The Tribbles Homologues are a family of three eukaryotic pseudokinases (Trb1, Trb2, Trb3) that act as allosteric inhibitors and regulatory scaffold sites in pathways governing adipogenesis, cell proliferation and insulin signaling. The Tribbles Homologues have the same overall tertiary structure of the eukaryotic protein kinase domain, but lack multiple residues necessary to catalysis in the nucleotide-binding P-loop and the Mg2+-coordinating DFG motif. Trb1 has been shown conclusively to be incapable of binding ATP, whereas a recent study presents evidence that Trb2 autophosphorylates independently of Mg2+ in vitro. This finding is surprising given the high degree of sequence similarity between the two proteins (71%), and suggests unique nucleotide binding and phosphotransfer mechanisms. The goal of this project was to investigate whether Trb2 possesses kinase activity or not and determine its structural basis. A method for the high-yield recombinant expression and purification of stable Trb2 was developed. Trb2 nucleotide binding and autophosphorylation could not be detected across multiple experimental approaches, including thermal shift assays, MANT-ATP fluorescence, radiolabeled phosphate incorporation, and nonspecific ATPase activity assays.

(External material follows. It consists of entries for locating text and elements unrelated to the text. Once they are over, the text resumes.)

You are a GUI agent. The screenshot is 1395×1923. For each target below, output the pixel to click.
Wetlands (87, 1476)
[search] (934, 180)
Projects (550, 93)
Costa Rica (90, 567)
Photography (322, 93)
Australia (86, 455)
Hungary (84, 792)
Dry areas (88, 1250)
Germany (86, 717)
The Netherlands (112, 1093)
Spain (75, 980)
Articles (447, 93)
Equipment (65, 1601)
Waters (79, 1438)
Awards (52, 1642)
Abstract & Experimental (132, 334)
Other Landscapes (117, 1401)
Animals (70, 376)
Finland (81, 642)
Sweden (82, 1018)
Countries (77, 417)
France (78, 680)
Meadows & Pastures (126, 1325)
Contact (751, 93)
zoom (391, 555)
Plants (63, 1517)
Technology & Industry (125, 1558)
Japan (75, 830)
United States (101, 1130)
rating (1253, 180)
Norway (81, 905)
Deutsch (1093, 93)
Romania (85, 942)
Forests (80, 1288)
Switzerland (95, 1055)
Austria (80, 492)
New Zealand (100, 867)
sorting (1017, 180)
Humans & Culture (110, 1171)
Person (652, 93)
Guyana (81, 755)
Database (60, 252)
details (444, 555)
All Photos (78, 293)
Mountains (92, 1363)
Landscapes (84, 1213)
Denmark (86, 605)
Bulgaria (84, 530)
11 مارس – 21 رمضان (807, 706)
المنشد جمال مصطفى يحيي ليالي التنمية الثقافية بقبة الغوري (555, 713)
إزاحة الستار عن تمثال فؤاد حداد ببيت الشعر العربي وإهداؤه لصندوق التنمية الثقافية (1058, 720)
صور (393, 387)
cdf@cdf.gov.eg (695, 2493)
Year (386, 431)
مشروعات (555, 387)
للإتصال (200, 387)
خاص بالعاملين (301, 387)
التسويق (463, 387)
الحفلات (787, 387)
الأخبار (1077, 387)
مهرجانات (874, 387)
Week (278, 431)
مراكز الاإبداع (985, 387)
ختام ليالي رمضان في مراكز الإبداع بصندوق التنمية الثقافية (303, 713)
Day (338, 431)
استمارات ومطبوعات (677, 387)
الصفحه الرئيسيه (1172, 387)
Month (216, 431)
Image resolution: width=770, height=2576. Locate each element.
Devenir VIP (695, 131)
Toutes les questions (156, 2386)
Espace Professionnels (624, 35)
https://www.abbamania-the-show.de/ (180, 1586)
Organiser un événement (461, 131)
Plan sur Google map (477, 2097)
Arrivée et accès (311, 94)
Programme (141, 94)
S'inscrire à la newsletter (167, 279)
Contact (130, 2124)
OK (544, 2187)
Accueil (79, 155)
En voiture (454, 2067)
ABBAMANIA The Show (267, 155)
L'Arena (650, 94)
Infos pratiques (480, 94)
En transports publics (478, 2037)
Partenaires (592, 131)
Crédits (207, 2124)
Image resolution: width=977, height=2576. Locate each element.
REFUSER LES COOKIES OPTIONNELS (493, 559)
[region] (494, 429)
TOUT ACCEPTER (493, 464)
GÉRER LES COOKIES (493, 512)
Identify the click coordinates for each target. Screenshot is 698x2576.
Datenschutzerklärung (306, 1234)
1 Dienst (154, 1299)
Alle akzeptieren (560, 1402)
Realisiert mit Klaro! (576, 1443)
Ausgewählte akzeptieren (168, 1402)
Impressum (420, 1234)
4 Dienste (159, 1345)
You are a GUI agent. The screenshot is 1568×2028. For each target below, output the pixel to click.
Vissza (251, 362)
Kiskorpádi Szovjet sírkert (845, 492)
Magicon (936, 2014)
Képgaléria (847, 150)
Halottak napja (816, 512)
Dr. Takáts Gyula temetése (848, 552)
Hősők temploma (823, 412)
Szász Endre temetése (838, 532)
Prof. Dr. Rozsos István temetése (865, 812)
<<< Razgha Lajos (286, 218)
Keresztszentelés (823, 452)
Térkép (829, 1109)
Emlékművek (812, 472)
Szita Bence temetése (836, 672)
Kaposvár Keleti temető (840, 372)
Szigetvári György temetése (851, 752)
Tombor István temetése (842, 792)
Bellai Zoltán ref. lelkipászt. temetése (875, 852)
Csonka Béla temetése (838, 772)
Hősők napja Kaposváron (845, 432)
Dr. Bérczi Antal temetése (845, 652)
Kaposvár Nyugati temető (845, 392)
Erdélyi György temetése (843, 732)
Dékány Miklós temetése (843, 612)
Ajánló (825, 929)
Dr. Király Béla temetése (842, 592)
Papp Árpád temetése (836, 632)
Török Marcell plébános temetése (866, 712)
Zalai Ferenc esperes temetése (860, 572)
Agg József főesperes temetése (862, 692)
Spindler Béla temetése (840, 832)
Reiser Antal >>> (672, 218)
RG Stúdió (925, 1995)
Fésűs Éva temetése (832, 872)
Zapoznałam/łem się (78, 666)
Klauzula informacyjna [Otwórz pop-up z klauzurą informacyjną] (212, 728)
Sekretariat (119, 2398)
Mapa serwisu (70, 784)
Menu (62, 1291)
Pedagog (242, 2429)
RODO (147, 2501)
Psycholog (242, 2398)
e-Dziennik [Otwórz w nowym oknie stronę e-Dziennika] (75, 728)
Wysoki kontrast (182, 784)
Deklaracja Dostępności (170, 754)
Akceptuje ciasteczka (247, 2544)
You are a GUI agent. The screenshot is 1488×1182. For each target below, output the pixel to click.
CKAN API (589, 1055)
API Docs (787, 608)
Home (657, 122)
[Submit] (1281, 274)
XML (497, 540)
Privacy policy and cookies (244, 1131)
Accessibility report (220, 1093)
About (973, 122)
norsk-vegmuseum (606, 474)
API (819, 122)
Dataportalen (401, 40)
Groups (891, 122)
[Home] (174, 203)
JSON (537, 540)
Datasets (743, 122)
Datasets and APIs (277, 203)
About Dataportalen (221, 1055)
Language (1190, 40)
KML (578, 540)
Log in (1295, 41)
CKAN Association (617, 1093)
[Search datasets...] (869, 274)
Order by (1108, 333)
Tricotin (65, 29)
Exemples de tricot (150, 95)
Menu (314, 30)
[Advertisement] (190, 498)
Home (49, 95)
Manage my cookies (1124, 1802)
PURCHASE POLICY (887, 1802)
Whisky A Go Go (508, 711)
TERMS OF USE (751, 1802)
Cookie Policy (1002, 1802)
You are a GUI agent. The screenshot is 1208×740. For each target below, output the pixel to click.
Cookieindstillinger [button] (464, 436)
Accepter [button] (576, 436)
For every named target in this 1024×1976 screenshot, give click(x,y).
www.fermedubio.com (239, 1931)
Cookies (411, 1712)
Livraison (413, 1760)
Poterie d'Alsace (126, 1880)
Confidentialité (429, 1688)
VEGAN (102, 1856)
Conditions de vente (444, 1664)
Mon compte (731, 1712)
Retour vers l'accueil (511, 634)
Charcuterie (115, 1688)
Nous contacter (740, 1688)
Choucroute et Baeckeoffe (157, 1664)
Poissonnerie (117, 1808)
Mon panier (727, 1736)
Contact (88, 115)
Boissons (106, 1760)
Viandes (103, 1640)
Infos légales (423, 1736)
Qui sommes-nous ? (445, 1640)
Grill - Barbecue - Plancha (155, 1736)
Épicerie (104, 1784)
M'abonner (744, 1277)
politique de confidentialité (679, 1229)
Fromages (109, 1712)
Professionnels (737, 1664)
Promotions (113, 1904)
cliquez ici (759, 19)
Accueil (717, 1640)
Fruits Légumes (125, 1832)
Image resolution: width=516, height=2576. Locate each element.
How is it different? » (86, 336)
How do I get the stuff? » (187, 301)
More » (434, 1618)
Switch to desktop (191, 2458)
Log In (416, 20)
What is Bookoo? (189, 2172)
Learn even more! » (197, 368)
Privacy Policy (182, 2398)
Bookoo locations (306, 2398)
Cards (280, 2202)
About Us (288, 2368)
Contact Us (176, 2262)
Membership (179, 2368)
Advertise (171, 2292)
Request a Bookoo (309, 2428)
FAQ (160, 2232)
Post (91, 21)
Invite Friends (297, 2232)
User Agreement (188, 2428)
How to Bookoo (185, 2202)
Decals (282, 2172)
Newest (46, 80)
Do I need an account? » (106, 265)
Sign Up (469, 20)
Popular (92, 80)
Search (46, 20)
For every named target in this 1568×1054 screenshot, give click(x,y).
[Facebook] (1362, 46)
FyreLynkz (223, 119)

Further characterization also revealed that Trb2 forms homomultimers with possible functional consequences, and extensive crystallization screening has yielded multiple promising conditions that could produce diffraction-quality crystals with further optimization. This project explores the difficulties in functionally characterizing putatively active pseudokinases, and proposes a structural basis for the conserved pseudokinase features of the Tribbles homologues.